Une voiture électrique où l’on ne se soucie pas de l’autonomie
Pour cet essai, nous avons pu prendre le volant d’un Hyundai ix35 FCEV de troisième génération immatriculé au Danemark. Le constructeur, investi depuis 1998 dans la technologie pile à combustible, en est aujourd’hui à sa quatrième génération de véhicule à hydrogène, dont 40 circulent en Europe, essentiellement dans les pays scandinaves. Esthétiquement, le ix35 FCEV ne se distingue de son homologue thermique que par une trappe à carburant au design spécifique. Pour le reste, c’est un SUV aux lignes fluides et modernes qui n’a que peu à envier à ses concurrents européens.
A bord, le niveau de finition est satisfaisant – on regrettera simplement l’absence de plastiques « moussés » –, les matériaux bien assemblés, les équipements nombreux. Une chose est sûre : il s’agit d’un véhicule de série, prêt à être commercialisé. Démarrage … en silence, comme sur une électrique pure. Les accélérations sont linéaires mais, compte-tenu de son poids de 1 830 kg – soit 400 kg de plus que la version d’entrée de gamme essence –, les relances sont laborieuses et on sent le « petit » moteur électrique de 136 ch à la peine. Très agréable en ville, le Hyundai ix35 FCEV fait montre d’un comportement sain sur autoroute. Le 0 à 100 km/h est abattu en 12,5 s et la vitesse maximale culmine à 160 km/h.
Un plein en 3 minutes chrono pour 45 euros
Pour qui roule en voiture électrique et flirte souvent avec les limites d’autonomie de celle-ci, le ix35 FCEV ne peut que séduire. Jugez plutôt : sur le parcours de 130 km reliant le centre-ville de Lyon au site Air Liquide de Sassenage (38), il n’a point été question d’éco-conduite.

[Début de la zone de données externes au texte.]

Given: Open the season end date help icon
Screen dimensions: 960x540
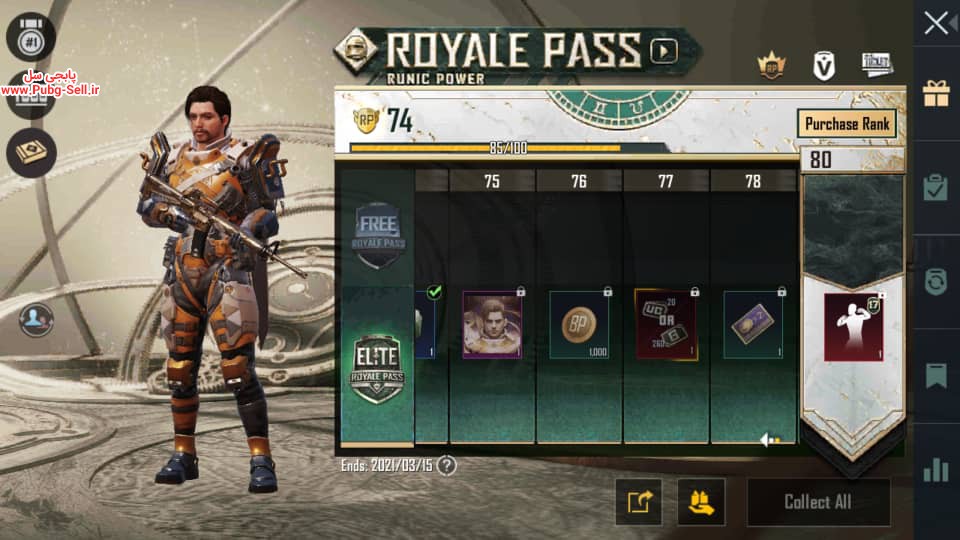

Les kilomètres sur autoroute ont été avalés à vive allure – plus de 130 km/h –, les lacets des routes montagneuses enchaînés de manière très sportive, les accélérations aux feux tricolores faites pied au plancher. Et pourtant, arrivés sur le site Air Liquide à proximité de Grenoble, nous pouvions encore parcourir plus de 250 km.

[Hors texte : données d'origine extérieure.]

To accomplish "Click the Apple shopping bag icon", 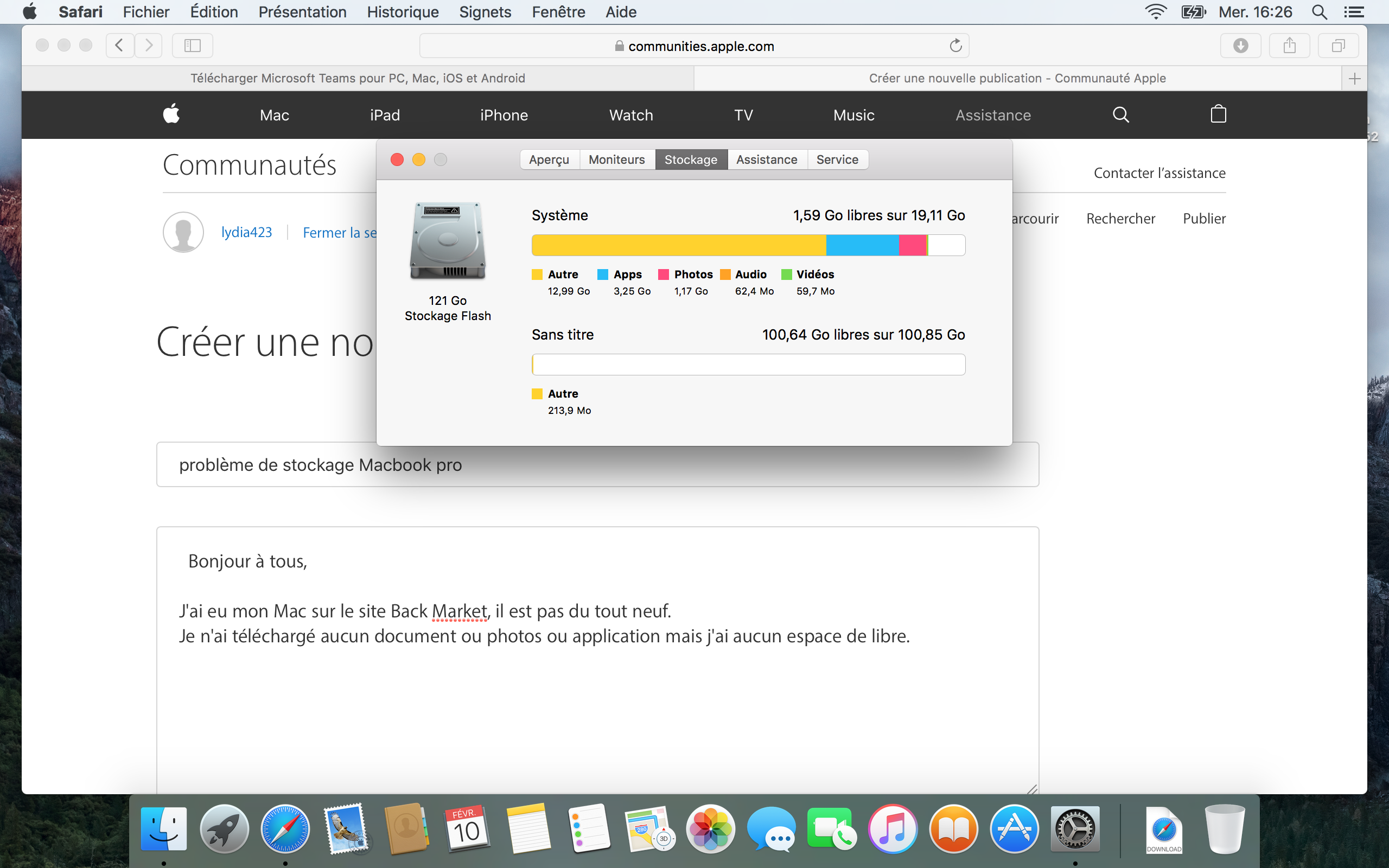I will click(1218, 114).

Dans le cadre d’une utilisation normale, ce véhicule à hydrogène atteint une autonomie de 450 à 500 km. D’ailleurs, le GPS indiquait la station de « refuelling » la plus proche, située à Fribourg-en-Brisgau (Allemagne), à près de 400 km de Lyon. Une distance que nous aurions pu parcourir sans nous ravitailler. A défaut de faire le plein d’hydrogène sur une station publique, Air Liquide nous a fait la démonstration d’un « refuelling » en 3 minutes chrono. La station, dont le prix de vente varie de 1 à 1,5 million d’euros, délivre du H2 sous sa forme gazeuse. Injecté dans les deux réservoirs à une pression de 700 bars, le H2 se rapproche des conditions de remplissage d’un véhicule thermique (diesel ou essence).

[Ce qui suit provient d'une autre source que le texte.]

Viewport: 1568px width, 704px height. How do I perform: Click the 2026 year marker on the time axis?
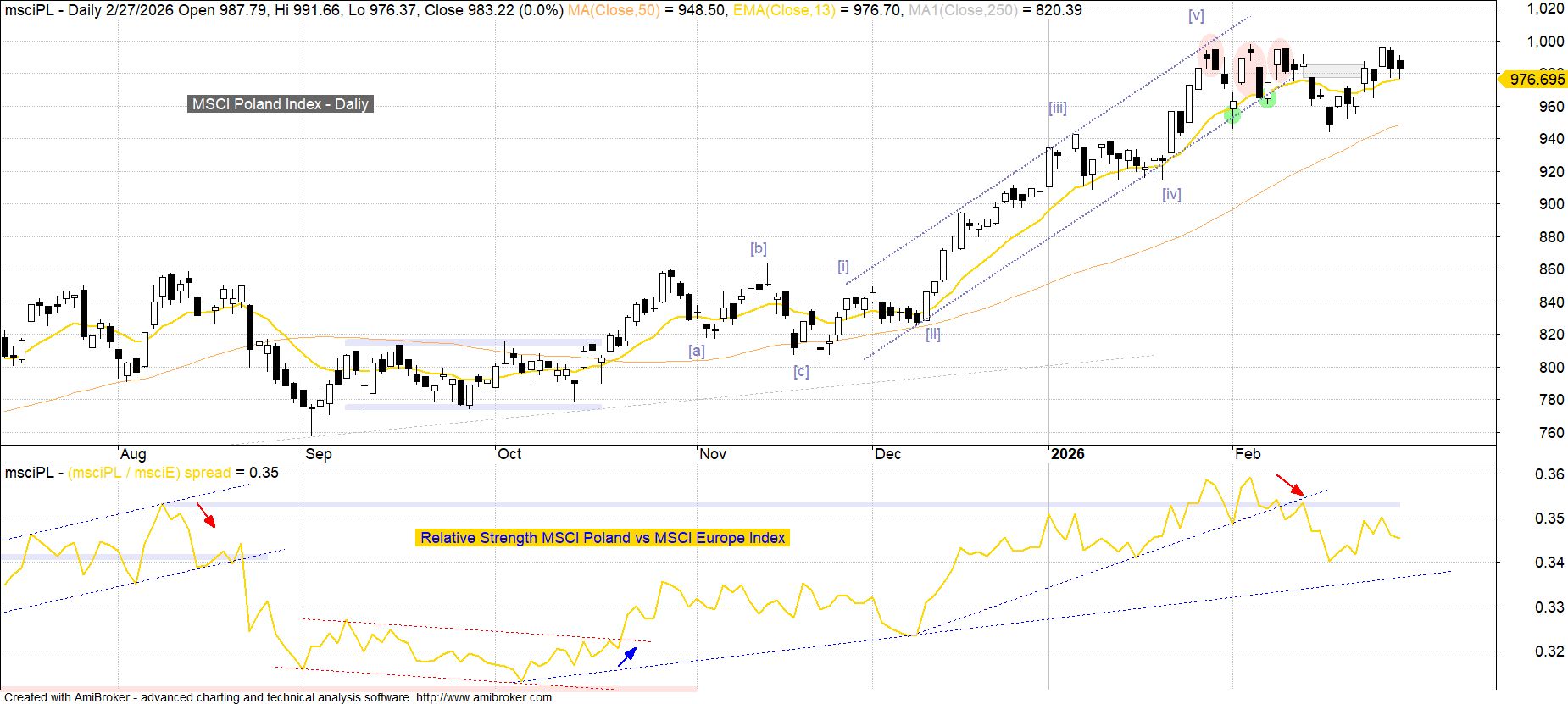coord(1067,454)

Une production actuelle de H2 émettrice en CO2
L’essentiel du dihydrogène est actuellement produit par la technique dite du vapo-réformage, qui consiste à casser les molécules de gaz naturel – composé essentiellement de méthane – avec de l’eau. C’est l’une des spécialités du géant Air Liquide et de bien d’autres acteurs, à l’instar de l’allemand Linde, du français Total ou encore du néerlandais Shell. Cette technique comporte une vraie faiblesse : les émissions de CO2. La production d’1 kg de dihydrogène – permettant de parcourir en moyenne 100 km – émet 10 kg de CO2, soit un ratio moyen de 100g de CO2 par km parcouru. L’une des techniques alternatives de production du H2 moins émettrice repose sur la gazéification de la biomasse (déchêts organiques, algues, stations d'épuration, ...).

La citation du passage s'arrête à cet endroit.